No que diz respeito à Ucrânia, João Lourenço ultrapassa largamente as posições ridículas de Marcelo Rebelo de Sousa. Sempre em marcha atrás considera a Federação Russa “o agressor”. Sempre a andar de marcha à ré ainda chega à Canata e canta o hino dos Heróis do Mar. Quer os nazis a matar russos e russófonos. Quer a OTAN dominando o mar Báltico. Quer um país amigo de Angola cercado pelo braço militar do estado terrorista mais perigoso do mundo. Está a milhas de distância dos anos em que a União Soviética financiava a Guerra pela Soberania Nacional e a Integridade Territorial. Formava os nossos quadros militares. Armava os nossos guerrilheiros. Armava os nossos combatentes de todas as guerras até 2002.

A Federação Russa está a desarmar e a desnazificar a Ucrânia. Pessoalmente preferia que não fosse necessário. Dava um rim, um pulmão, um olho, um ouvido, uma perna e um braço para que nunca mais houvesse guerra no mundo. Sou repórter e tenho fontes de máxima confiança. Hoje quero informar o presidente em marcha atrás que a desmilitarização do regime nazi de Kiev corre bem.

Até hoje foram destruídos 433 sistemas de defesa aérea S-300, Buk-M1 e Osa, 11. 570 tanques e outros blindados, 6. 128 canhões de artilharia de campanha e morteiros, 1. 146 lança foguetes múltiplos, 466 aviões, 247 helicópteros, 6. 234 drones e 12. 528 camiões militares. Não falo dos soldados mortos, feridos e mutilados porque tenho imensa pena. Se a operação militar especial passar para guerra, a Ucrânia acaba como país. A União Europeia nunca mais se levanta da falência.
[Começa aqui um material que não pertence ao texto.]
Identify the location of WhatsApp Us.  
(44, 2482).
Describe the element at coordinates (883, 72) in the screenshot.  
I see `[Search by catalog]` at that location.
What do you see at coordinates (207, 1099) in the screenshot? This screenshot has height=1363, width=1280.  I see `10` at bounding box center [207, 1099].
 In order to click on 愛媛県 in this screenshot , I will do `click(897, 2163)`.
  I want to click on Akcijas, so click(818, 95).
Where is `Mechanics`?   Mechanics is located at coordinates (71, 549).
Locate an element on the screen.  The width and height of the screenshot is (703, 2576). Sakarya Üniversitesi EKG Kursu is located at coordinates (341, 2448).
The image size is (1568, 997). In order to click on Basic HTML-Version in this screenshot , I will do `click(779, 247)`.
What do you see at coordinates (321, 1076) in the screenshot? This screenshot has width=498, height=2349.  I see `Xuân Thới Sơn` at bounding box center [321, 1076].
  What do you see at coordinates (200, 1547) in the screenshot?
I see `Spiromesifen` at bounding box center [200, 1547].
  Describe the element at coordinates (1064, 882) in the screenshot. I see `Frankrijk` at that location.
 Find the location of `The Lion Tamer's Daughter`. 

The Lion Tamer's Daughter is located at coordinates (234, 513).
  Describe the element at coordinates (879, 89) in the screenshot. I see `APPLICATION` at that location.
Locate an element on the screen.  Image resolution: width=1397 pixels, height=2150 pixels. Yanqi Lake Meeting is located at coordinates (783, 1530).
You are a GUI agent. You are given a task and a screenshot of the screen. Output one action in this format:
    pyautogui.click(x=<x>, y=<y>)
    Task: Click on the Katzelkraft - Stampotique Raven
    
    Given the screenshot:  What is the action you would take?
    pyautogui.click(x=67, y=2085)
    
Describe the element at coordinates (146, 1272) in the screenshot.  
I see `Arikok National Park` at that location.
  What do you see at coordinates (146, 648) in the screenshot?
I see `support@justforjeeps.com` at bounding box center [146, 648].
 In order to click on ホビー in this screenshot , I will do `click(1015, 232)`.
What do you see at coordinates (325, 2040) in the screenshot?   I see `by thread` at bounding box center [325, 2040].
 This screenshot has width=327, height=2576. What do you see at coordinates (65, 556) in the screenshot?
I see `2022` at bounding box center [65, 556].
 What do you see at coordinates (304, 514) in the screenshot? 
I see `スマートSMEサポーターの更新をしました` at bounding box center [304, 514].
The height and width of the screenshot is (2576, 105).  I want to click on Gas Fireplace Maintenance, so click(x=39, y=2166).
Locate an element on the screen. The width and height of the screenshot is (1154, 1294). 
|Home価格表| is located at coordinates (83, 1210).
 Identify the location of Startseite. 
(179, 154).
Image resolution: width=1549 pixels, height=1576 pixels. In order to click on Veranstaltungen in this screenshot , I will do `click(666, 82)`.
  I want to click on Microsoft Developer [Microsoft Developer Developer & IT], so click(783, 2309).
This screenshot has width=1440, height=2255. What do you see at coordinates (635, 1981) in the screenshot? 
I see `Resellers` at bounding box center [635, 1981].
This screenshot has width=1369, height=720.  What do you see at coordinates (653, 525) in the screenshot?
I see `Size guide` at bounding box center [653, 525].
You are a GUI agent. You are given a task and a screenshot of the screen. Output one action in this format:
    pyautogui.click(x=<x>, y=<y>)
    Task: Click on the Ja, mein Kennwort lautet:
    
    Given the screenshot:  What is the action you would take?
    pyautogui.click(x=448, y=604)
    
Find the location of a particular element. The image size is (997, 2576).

O Reino Unido vai ao fundo e os EUA lavam daí as suas mãos. Nem conhecem os senhores da guerra de hoje! 

Caso João Lourenço se afaste já do estado terrorista mais perigoso do mundo em marcha atrás, nunca chegará o tempo de ver África finalmente livre dos colonialistas. O movimento está em alta velocidade. Até o rato de sacristia António Guterres diz que estão a acontecer no Sahel coisas nunca vistas! Espere para ver o que aí vem.

A excelente Diplomacia Angolana já sabe o que vem aí. Os secretários do Presidente da República também sabem. Eu não posso ajudar. Sei que está tudo a mudar e rapidamente. Os colonialistas de sempre têm os dias contados. Desejo muito que aconteça o modelo angolano da República Popular de Angola. Se andarmos todos rapidamente em marcha atrás ainda chegamos a essa solução. Duvido que exista mão-de-obra política para essa mudança. Mas sabe bem sonhar alto.

Se João Lourenço não andasse de marcha atrás e desenvolvesse o modelo económico, social e político que recebeu de José Eduardo dos Santos, hoje a África Nova tinha um farol: Angola. Assim ninguém sabe. Pode muito bem acontecer que o nosso país ocupe o lugar da África do Sul dos anos 80. Um Estado Pária. 

Claro que isso não vai acontecer. Ainda temos amigos prontos a dar a mão ao Povo Angolano porque o Povo Angolano lutou pela libertação da África Austral e pelo esmagamento do regime de apartheid, a mais repugnante macha na Honra da Humanidade. 

Nem de marcha atrás João Lourenço vai entregar Angola ao estado terrorista mais perigoso do mundo.